Limitations & Overheads of Virtualisation

  • Performance overhead: translating instructions and managing resources adds latency; CPU‑intensive workloads may run 5‑15 % slower than on bare metal.
  • Resource contention: if too many VMs compete for the same physical resources, performance degrades.
  • Management complexity: configuring, updating and securing multiple VMs and the hypervisor requires skilled administration.

Security Considerations

  • Although VMs provide isolation, vulnerabilities such as hypervisor attacks or VM escape can allow a malicious guest to affect the host.
  • Mitigation: regular patching of the hypervisor, using trusted VM images, limiting privileged operations, and applying the Cambridge security policies (Section 17) to both host and guest.

Virtualisation in Cloud Computing (Cross‑Reference)

Modern cloud services (IaaS – Infrastructure as a Service) rely heavily on VMs. Providers such as Amazon EC2, Microsoft Azure and Google Compute Engine offer virtual machines that can be created, resized and destroyed on demand, illustrating the concepts of portability, scalability and consolidation covered in this unit.

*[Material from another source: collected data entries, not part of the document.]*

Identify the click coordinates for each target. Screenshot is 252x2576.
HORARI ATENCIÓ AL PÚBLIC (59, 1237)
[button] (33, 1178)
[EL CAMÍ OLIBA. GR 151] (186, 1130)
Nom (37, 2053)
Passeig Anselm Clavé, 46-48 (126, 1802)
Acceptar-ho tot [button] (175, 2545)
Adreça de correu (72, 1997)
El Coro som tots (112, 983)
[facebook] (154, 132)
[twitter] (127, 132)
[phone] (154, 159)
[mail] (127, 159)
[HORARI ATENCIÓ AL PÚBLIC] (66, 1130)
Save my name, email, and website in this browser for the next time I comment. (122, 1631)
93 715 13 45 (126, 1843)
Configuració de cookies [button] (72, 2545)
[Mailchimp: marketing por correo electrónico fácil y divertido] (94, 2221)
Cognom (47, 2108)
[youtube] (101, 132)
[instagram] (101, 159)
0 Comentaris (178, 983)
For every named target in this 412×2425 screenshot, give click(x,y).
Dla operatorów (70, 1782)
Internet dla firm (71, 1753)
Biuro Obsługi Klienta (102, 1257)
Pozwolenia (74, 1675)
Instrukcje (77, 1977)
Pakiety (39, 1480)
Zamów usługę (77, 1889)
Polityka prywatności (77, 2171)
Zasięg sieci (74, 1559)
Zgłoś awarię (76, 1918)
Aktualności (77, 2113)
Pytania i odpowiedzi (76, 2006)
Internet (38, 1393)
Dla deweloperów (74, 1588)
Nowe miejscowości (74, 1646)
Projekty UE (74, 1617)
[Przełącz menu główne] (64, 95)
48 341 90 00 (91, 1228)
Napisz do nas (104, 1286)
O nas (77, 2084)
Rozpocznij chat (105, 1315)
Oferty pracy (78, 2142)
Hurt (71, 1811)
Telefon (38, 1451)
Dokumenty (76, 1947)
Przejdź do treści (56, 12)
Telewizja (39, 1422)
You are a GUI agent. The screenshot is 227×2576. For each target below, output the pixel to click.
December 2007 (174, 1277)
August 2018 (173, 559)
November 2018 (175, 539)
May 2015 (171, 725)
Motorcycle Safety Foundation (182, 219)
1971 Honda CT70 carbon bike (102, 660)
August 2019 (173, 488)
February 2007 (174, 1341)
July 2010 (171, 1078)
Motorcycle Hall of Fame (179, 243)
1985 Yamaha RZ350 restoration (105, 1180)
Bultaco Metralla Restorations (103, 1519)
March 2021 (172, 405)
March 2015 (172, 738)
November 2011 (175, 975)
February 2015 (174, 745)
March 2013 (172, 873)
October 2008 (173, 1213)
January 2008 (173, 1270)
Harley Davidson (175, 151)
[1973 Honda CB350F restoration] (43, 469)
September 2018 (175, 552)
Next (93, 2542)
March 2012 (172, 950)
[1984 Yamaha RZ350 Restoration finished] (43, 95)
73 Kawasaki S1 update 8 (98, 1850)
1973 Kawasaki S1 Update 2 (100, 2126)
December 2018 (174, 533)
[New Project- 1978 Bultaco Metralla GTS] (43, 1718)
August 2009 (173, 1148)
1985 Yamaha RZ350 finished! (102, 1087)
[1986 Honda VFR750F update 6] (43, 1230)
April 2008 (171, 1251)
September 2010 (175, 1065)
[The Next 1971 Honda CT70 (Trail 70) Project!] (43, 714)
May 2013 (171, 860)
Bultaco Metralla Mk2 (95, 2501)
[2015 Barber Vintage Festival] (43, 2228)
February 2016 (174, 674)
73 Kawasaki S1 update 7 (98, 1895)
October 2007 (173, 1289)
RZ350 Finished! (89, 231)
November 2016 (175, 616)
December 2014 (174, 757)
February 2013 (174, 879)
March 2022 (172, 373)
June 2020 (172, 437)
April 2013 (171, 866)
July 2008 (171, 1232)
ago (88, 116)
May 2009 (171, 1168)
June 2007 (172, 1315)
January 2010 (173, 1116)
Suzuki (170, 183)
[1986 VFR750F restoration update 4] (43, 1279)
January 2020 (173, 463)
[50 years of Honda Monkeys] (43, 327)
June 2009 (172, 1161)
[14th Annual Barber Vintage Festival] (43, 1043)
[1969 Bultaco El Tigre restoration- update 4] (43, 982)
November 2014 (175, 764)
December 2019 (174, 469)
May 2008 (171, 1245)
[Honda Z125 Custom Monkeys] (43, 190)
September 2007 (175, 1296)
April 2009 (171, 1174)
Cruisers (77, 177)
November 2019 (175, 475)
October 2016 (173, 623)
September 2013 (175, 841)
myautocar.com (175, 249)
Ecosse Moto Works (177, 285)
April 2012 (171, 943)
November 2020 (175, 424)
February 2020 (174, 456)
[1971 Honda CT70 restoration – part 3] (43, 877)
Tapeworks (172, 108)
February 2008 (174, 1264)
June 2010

Virtual Machines and Parallel Processing

On a multi‑core or massively‑parallel host, the hypervisor can schedule different VMs on different physical cores, achieving true parallel execution. A single VM may also be configured with multiple vCPUs, which the hypervisor maps onto available cores.

Amdahl’s Law – estimating speed‑up

The theoretical speed‑up when a portion of a programme is parallelised is given by:

\$S = \frac{1}{(1 - P) + \frac{P}{N}}\$

where:

  • S – overall speed‑up
  • P – fraction of the programme that can be parallelised
  • N – number of parallel units (e.g., vCPUs)

Example: If 80 % of a workload can be parallelised (P = 0.8) and the VM is given 4 vCPUs (N = 4), the expected speed‑up is:

\$S = \frac{1}{(1-0.8) + \frac{0.8}{4}} = \frac{1}{0.2 + 0.2} = 2.5\$

This demonstrates diminishing returns as the non‑parallel portion dominates, a point that is examined in the AO2 parallel‑processing criteria.

Example: Java Virtual Machine (JVM)

The JVM is a process virtual machine that executes Java bytecode. Key features include:

  • Automatic memory management (garbage collection).
  • Just‑In‑Time (JIT) compilation – converting bytecode to native machine code at runtime for improved performance.
  • Platform independence – the same .class files run on any device with a compatible JVM.

Glossary of Key Terms

  • Hypervisor: software layer that creates and manages VMs.
  • Host: the physical computer on which VMs run.
  • Guest: the OS or application inside a VM.
  • vCPU: a virtual CPU allocated to a VM.
  • Snapshot: a saved state of a VM that can be restored later.
  • Type‑1 / Type‑2 hypervisor: classification based on whether the hypervisor runs directly on hardware or on a host OS.
  • VM escape: a security breach where code inside a VM gains access to the host.
  • RISC / CISC: two major instruction‑set philosophies; RISC uses a small, fast set of instructions, CISC a larger, more complex set.
  • Pipelining: overlapping the stages of instruction execution to increase throughput.
  • SISD, SIMD, MISD, MIMD: the four basic computer architectures defined by Flynn.

Suggested Diagram

Layered view (bottom → top): Physical hardware → Type‑1 or Type‑2 hypervisor → Multiple system VMs (each with its own guest OS) → Process VMs (e.g., JVM) running applications.

Summary Checklist (Exam‑style)

  1. Define a virtual machine and differentiate between system and process VMs.
  2. Explain the role of the hypervisor and distinguish Type‑1 from Type‑2.
  3. State the differences between RISC and CISC processors and describe how pipelining improves performance.
  4. List the four basic computer architectures (SISD, SIMD, MISD, MIMD) and give one example of how a VM can be used on each.
  5. Identify three benefits of using VMs and two limitations/overheads.
  6. Identify security risks associated with virtualisation and suggest mitigation measures.
  7. Describe how VMs enable parallel processing on multi‑core and massively‑parallel hosts.
  8. Apply Amdahl’s Law to calculate an estimated speed‑up when adding vCPUs.
  9. Relate virtualisation to cloud‑computing concepts such as IaaS.